Christian Petzold’s ‘Transit’: Yesterday once more

The 2018 film of Anna Seghers’ book by the same name takes on a brilliant conceit

September 21, 2019 04:06 pm | Updated 04:06 pm IST

A still from ‘Transit’.

A still from ‘Transit’.

A sunlit day in Paris. Police vans scream by, sirens on full volume, hurtling through the narrow streets. Heavily armed cops tumble out of the vans and grab passersby, lining them up against walls, and asking for identification papers. Other police teams start entering houses, barking dogs straining at their leashes.

Anyone who’s been in Paris recently might have seen at least some of this nakabandhi a la Francaise. When I was in Paris for a few days recently, I twice saw convoys of CRS wail through the traffic, the French heavy police chasing down some protest somewhere.

Not quite this way

In the film I’m watching though, the whole thing is ramped up a touch, the dogs and the demand for ID papers is ‘wrong’, in that it doesn’t happen quite this way nowadays, but it also rings true in that it could easily happen if an emergency of some sort was declared, not only in France but in the U.K., Germany, or the U.S.

In the film, as the police round up suspects, two men huddle inside a bar. One of them asks his friend to deliver a letter to a man, a writer, hiding in a hotel nearby. The friend agrees reluctantly and slips into the street and then down an alleyway towards the hotel.
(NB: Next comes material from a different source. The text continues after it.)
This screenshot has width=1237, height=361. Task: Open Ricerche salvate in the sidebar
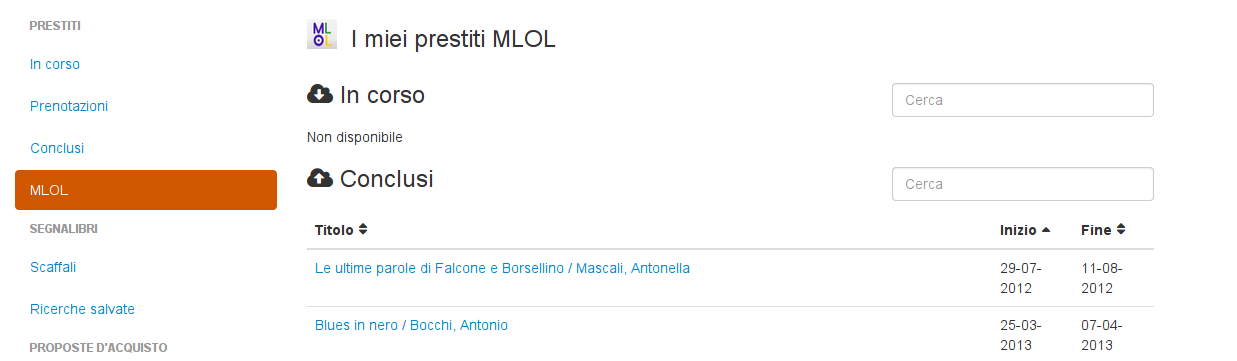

As you watch the man walking you realise that both these characters are wearing clothes from another time not too long ago, maybe mid-20th century. The man makes his way up to the room of the fugitive writer and finds that he has killed himself. What is left behind is the typewritten manuscript of a novel. That, and a passport that shows the writer to be a German citizen of the Third Reich.

Anna Seghers was a German Jewish novelist who managed to escape from Hitler’s Germany in 1942 and make her way to Mexico. It was there that she wrote Transit , regarded as her best book and one of the greatest German novels of the 20th century.

In the France of today

Christian Petzold’s 2018 film of the book takes on a brilliant conceit. Petzold sets the action in the France of today, in contemporary Paris and Marseilles (with a wholly modern goods train in between). Though the Wehrmacht and the SS did indeed round up citizens using guns and dogs, we see no period uniforms on the police, and their actions are thus distilled into the actions of draconian police/army/paramilitary everywhere and across all modern times. The only concession the script makes to the original period is that no one has any mobile phones because this would impact the plot. In an unnerving collapsing of historical and present time, all the main characters wear clothes from the 1940s while everybody else is attired as they would be today.

Without giving away the plot further, the film builds up a great tension as the narrator moves through a Marseilles that is full of refugees of different ethnicities, white, black and Maghrebi. The whole nerve-racking business of procuring legit papers resonates with the desperate thousands trying to make their way to Europe, as it does with the jerking around and ruthless shakedowns you get with ever-tightening visa regimens. How human relationships change and distort under the tectonic pressure of the need to escape is beautifully explored and cuts across time.

Today — the film suggests — you could be a Libyan, Syrian or Somali willing to risk your life to enter Fortress Europe, yesterday you were, and possibly again tomorrow you could be, a white European desperately trying to escape, if not Hitler’s Fortress Europa then a continent that has become imprisoning and deadly in some other way. As an Indian and a subcontinental, watching Transit brought thoughts of the clampdown in Kashmir and the scandalous NRC in Assam, not to mention the Rohingyas trapped in Cox’s Bazaar. For a film to be able to move you from detailed specificity to such wide universality is an amazing achievement.

The writer is a filmmaker and columnist.